EXERCISE MATERIALS:
● ● ● ● ●

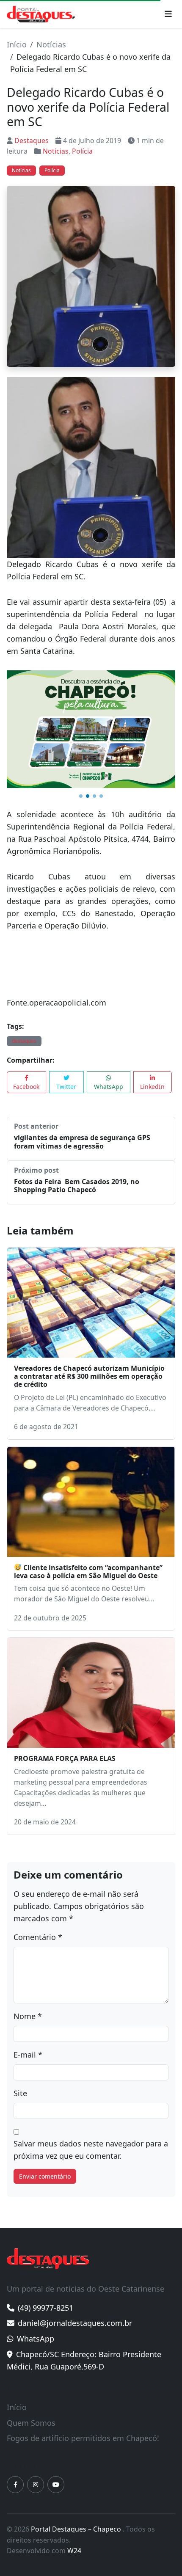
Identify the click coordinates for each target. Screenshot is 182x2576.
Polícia (82, 151)
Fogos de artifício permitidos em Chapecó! (83, 2438)
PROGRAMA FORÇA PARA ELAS (65, 1758)
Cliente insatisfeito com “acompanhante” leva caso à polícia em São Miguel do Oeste (88, 1571)
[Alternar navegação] (168, 14)
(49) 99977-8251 (45, 2308)
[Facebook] (15, 2484)
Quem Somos (31, 2423)
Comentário (38, 1937)
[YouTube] (55, 2484)
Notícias (51, 44)
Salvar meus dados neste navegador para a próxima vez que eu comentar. (91, 2149)
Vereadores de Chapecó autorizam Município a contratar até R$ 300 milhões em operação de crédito (89, 1376)
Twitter (66, 1087)
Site (20, 2093)
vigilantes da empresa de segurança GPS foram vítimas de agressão (82, 1141)
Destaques (31, 140)
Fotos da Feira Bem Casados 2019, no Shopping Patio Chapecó (76, 1185)
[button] (81, 796)
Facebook (26, 1087)
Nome (28, 2016)
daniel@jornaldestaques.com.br (75, 2323)
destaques (24, 1040)
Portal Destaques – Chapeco (77, 2529)
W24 (74, 2550)
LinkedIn (152, 1087)
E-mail (28, 2055)
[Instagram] (35, 2484)
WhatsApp (108, 1087)
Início (17, 44)
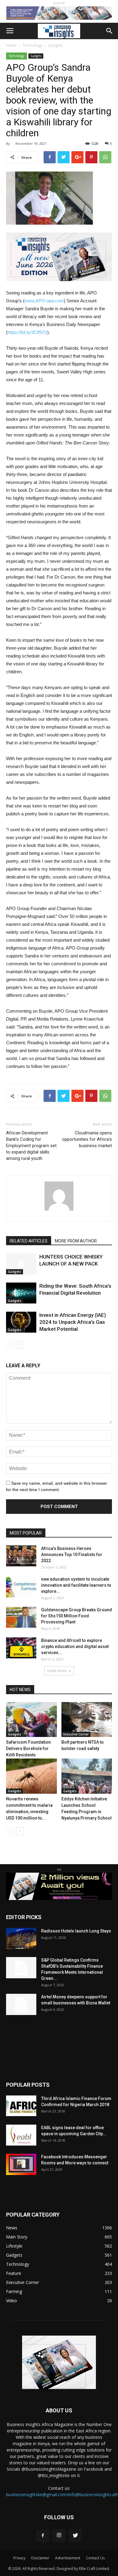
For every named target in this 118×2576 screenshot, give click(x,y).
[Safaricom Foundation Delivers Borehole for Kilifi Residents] (31, 1719)
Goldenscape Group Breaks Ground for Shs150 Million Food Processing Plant (76, 1615)
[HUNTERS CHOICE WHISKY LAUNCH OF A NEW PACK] (21, 1263)
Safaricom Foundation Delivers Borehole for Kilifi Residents (28, 1748)
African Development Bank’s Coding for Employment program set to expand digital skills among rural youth (31, 1145)
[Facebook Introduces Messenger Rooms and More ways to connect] (21, 2164)
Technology (32, 45)
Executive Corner (76, 1734)
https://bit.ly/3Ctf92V (27, 332)
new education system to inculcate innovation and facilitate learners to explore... (76, 1585)
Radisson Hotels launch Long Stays (76, 1931)
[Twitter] (75, 2536)
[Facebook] (43, 2536)
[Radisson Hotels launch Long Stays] (21, 1938)
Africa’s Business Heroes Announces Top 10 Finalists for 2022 (71, 1554)
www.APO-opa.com (44, 300)
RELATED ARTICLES (29, 1241)
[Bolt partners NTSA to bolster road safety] (86, 1719)
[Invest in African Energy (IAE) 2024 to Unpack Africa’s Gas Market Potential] (21, 1322)
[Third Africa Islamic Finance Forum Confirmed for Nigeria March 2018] (21, 2105)
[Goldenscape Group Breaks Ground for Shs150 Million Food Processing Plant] (21, 1617)
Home (11, 45)
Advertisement (67, 2558)
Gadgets (55, 45)
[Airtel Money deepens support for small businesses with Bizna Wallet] (21, 2004)
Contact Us (95, 2558)
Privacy (19, 2558)
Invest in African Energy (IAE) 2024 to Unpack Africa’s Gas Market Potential (72, 1322)
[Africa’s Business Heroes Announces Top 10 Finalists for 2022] (21, 1555)
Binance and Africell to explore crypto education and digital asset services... (75, 1646)
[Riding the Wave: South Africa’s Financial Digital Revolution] (21, 1293)
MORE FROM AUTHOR (76, 1241)
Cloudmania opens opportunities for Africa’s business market (87, 1139)
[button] (109, 31)
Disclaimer (40, 2558)
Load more (57, 1670)
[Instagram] (59, 2536)
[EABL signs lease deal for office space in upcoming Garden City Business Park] (21, 2135)
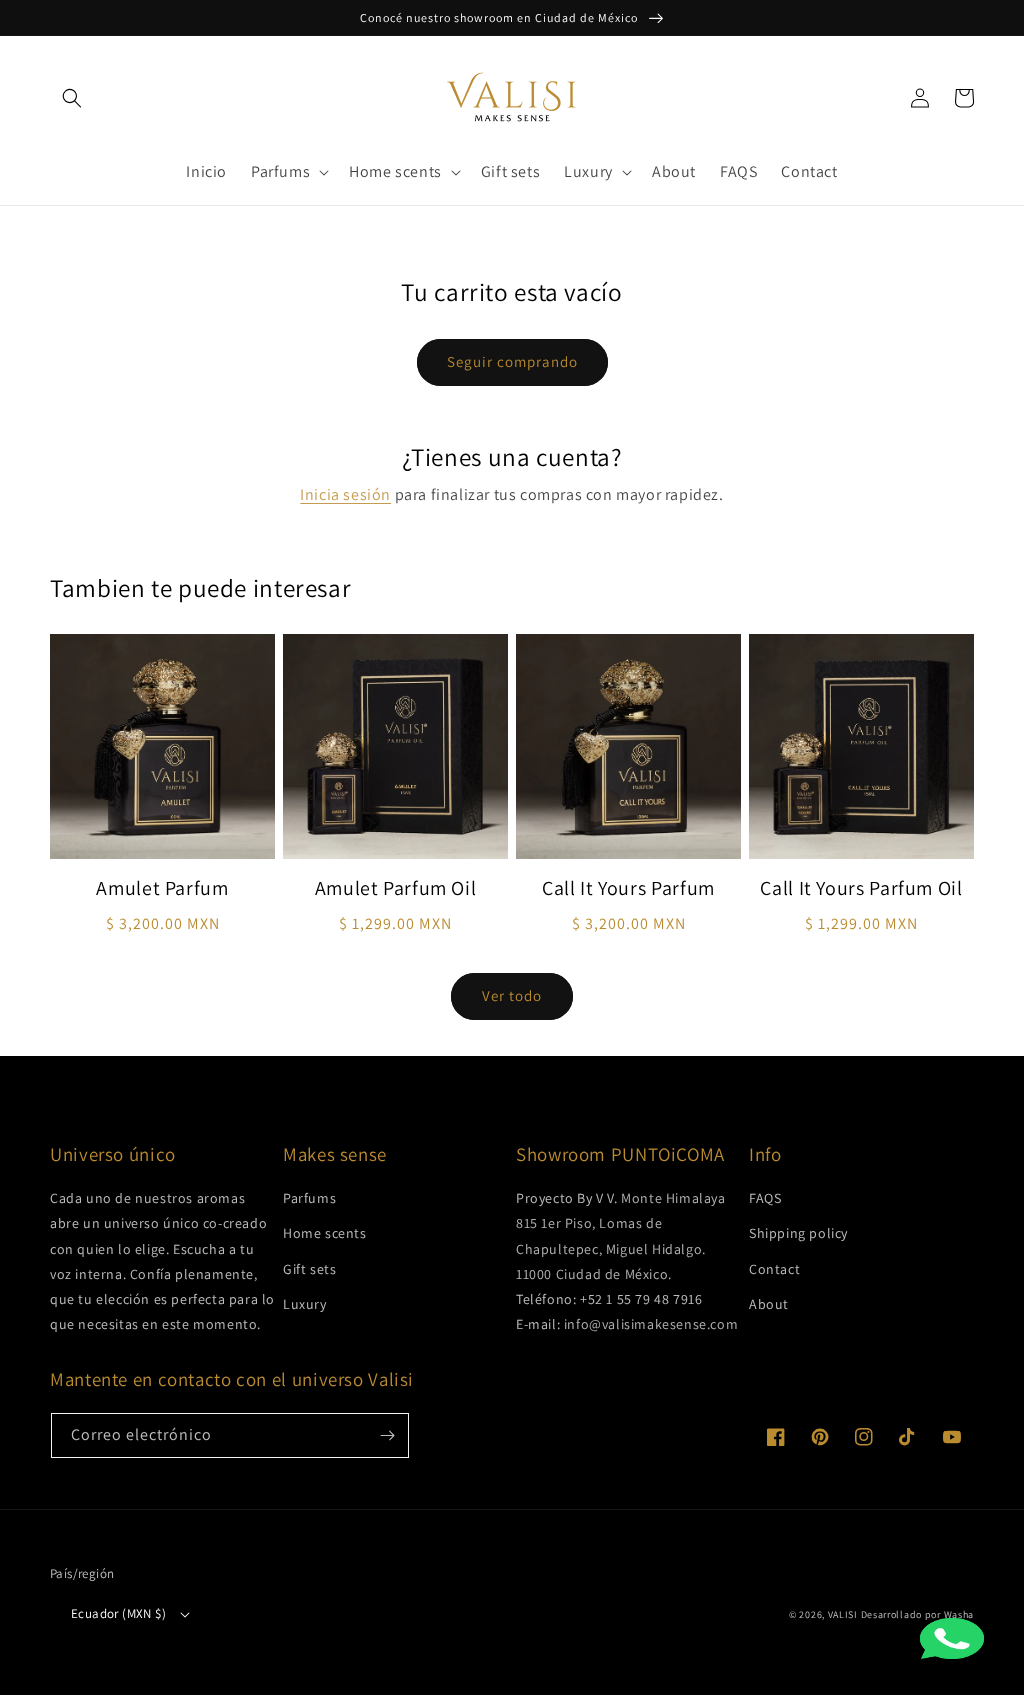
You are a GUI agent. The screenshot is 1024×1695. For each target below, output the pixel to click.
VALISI (843, 1614)
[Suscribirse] (387, 1435)
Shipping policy (798, 1233)
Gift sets (309, 1269)
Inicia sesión (345, 494)
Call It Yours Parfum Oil (861, 888)
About (769, 1304)
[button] (72, 98)
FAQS (765, 1198)
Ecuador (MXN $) (118, 1613)
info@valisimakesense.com (651, 1324)
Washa (959, 1614)
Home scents (325, 1233)
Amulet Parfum (162, 888)
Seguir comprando (512, 361)
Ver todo (512, 995)
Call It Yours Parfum (628, 888)
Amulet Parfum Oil (396, 888)
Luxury (305, 1304)
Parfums (309, 1198)
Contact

● ● ● ● ●

TASK OBJECTIVE:
Using the data above, extract exactly the lines from the one that holds "Advertisement (67, 2558)" to the one that holds "[EABL signs lease", both ends included, and no others.

RESULT OF THIS TASK:
Advertisement (67, 2558)
Gadgets (55, 45)
[Airtel Money deepens support for small businesses with Bizna Wallet] (21, 2004)
Contact Us (95, 2558)
Privacy (19, 2558)
Invest in African Energy (IAE) 2024 to Unpack Africa’s Gas Market Potential (72, 1322)
[Africa’s Business Heroes Announces Top 10 Finalists for 2022] (21, 1555)
Binance and Africell to explore crypto education and digital asset services... (75, 1646)
[Riding the Wave: South Africa’s Financial Digital Revolution] (21, 1293)
MORE FROM AUTHOR (76, 1241)
Cloudmania opens opportunities for Africa’s business market (87, 1139)
[button] (109, 31)
Disclaimer (40, 2558)
Load more (57, 1670)
[Instagram] (59, 2536)
[EABL signs lease deal for office space in upcoming Garden City Business Park] (21, 2135)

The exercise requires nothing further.